Figure 7 depicts the thermal conductivity of the chromium-plated diamond/copper composite materials within the temperature range of 298 K to 573 K. It can be observed from the figure that the thermal conductivity of the composite materials decreases with the increase in test temperature, but the rate of decline in thermal conductivity varies. As the test temperature increases, the rate of decline in thermal conductivity slows. When the test temperature rises from 298 K to 373 K, the thermal conductivity of the composite materials declines faster. Within this temperature range, the rate of decline in thermal conductivity is similar for composite materials with the same diamond particle size prepared under the same sintering pressure, but different sintering temperatures. However, under the same sintering temperature, the rate of decline in thermal conductivity differs significantly for composite materials prepared under different sintering pressures. This indicates that the sensitivity of the thermal conductivity of chromium-plated diamond/copper composite materials to temperature change is related to their sintering pressure. With higher sintering pressure, the thermal conductivity of the prepared composite materials decreases faster as the ambient temperature increases.

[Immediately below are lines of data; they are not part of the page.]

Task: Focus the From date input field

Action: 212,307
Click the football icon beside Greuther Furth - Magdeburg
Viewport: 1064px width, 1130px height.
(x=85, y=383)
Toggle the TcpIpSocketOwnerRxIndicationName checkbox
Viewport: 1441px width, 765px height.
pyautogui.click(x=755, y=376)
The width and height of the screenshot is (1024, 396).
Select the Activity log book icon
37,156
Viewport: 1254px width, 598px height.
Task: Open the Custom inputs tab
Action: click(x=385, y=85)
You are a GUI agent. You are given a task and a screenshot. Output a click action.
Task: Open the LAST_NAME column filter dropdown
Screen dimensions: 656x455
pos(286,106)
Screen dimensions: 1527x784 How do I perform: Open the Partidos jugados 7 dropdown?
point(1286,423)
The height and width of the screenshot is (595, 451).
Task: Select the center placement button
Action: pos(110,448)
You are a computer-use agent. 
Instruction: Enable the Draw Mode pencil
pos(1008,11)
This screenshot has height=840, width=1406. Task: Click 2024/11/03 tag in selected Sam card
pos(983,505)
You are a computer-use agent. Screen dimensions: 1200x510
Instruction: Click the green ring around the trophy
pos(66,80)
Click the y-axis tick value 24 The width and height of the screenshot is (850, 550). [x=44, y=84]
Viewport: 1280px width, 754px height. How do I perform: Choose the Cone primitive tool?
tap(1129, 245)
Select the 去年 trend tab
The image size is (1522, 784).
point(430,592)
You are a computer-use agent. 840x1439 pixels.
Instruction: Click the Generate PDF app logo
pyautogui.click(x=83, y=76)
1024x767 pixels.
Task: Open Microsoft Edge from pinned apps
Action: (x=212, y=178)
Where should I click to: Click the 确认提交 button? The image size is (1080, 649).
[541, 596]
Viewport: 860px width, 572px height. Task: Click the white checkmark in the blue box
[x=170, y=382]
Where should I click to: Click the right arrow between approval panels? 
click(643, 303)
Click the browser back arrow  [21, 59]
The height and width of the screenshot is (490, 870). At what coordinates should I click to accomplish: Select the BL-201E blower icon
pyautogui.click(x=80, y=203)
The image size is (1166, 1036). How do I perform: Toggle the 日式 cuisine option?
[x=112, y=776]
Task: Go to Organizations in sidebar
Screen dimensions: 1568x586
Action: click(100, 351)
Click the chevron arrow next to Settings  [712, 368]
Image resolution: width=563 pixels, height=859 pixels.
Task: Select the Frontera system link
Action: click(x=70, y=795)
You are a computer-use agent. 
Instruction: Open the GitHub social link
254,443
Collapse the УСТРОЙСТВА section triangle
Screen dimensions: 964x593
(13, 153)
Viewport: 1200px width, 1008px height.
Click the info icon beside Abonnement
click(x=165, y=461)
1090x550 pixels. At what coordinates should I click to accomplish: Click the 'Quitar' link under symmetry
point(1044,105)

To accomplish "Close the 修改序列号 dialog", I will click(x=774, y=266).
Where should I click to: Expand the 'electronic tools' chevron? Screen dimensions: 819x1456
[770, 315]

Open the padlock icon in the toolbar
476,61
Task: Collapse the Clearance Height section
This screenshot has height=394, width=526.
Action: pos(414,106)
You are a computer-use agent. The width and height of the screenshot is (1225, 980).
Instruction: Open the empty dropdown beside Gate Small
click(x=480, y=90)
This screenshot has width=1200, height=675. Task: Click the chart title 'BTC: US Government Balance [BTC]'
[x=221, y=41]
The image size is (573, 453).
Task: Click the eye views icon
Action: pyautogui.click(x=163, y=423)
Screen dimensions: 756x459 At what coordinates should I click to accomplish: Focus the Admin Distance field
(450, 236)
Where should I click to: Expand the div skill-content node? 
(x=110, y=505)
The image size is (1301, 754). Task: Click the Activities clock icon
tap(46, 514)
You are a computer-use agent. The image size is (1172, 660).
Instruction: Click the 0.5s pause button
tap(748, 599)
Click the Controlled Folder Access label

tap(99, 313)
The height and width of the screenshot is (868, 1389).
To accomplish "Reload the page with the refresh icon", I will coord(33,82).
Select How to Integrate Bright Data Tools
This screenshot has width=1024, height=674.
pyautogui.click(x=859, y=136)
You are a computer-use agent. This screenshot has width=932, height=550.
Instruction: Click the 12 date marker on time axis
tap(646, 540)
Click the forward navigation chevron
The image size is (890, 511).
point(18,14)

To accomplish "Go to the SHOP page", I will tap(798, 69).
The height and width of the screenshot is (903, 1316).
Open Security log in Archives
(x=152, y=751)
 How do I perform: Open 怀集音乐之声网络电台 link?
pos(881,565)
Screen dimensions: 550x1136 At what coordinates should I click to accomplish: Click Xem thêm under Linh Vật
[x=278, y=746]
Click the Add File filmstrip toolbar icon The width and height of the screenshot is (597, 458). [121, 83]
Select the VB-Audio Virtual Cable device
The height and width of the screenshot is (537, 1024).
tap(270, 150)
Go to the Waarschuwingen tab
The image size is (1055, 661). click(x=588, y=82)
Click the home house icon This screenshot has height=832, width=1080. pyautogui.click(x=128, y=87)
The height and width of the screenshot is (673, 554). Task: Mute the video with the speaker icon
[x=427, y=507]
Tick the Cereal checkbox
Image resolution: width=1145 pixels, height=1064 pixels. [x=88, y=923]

Although the thermal conductivity of the chromium-plated diamond/copper composite materials decreases with the increase in test temperature, their thermal conductivity at 300 °C ranges from 400 W∙m⁻¹∙K⁻¹ to 500 W∙m⁻¹∙K⁻¹, which is relatively high compared to that of currently commercially available electronic packaging heat-dissipation materials (generally below 400 W∙m⁻¹∙K⁻¹). This can satisfy the heat-dissipation requirements of the internal components in most electronic devices during operation (the internal environmental temperature of a device during normal operation is between 50 °C and 300 °C).

3.4. Thermal Expansion Coefficient of Cr–Diamond/Copper Composite Materials

Table 5. Thermal expansion coefficient of Cr–diamond/Cu composite materials.

No.	Temperature /°C	Pressure /MPa	Thermal Expansion Coefficient /(×10−6K−1)
			25~100 °C	25~200 °C	25~300 °C
1	1050	20	6.37	7.25	7.92
2	1050	25	6.48	7.31	7.99
3	1100	20	6.90	7.78	8.42
4	1100	25	6.73	7.69	8.38

shows the average thermal expansion coefficients of chromium-plated diamond/copper composite materials in the range of 298 K to 573 K. Figure 8 depicts the thermal expansion performance curve of chromium-plated diamond/copper composite materials prepared by vacuum hot pressing. The thermal expansion coefficient of the composite material increases with the increase in temperature, consistent with the Gruneisen theory. After the temperature reaches 373 K, the growth rate of CTE values decreases. This is because, in the composite material, thermal stress manifests as tensile stress in the copper matrix and compressive stress in the diamond particles of the reinforcement. When the sample is heated to room temperature, the residual stress generated during sample preparation is released, thus promoting the increase in CTE values. At high temperatures, as residual stress reduces, it no longer contributes to the expansion of the sample. Therefore, between 373 K and 573 K, the growth rate of CTE values decreases.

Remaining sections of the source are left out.